══ DATA SECTION ══
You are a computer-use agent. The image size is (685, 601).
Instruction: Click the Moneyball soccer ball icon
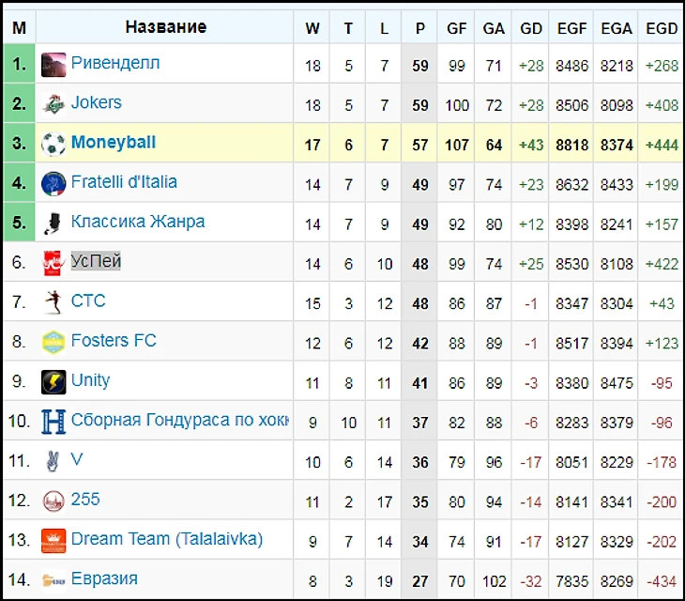click(53, 144)
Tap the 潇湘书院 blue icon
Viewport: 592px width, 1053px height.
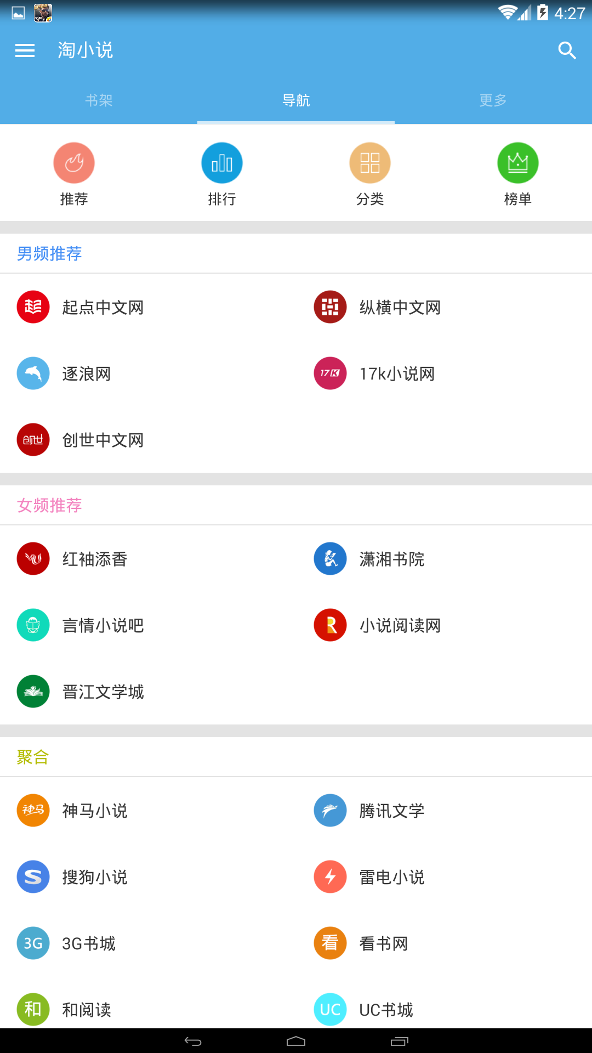[330, 559]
═══
EXERCISE:
Print once more, exactly, the lines from the one with "Instruction: Click the" through the last line of the data, both ends included, without any pictures.

RESULT OF THE TASK:
Instruction: Click the Moneyball soccer ball icon
click(53, 144)
Tap the 潇湘书院 blue icon
Viewport: 592px width, 1053px height.
[330, 559]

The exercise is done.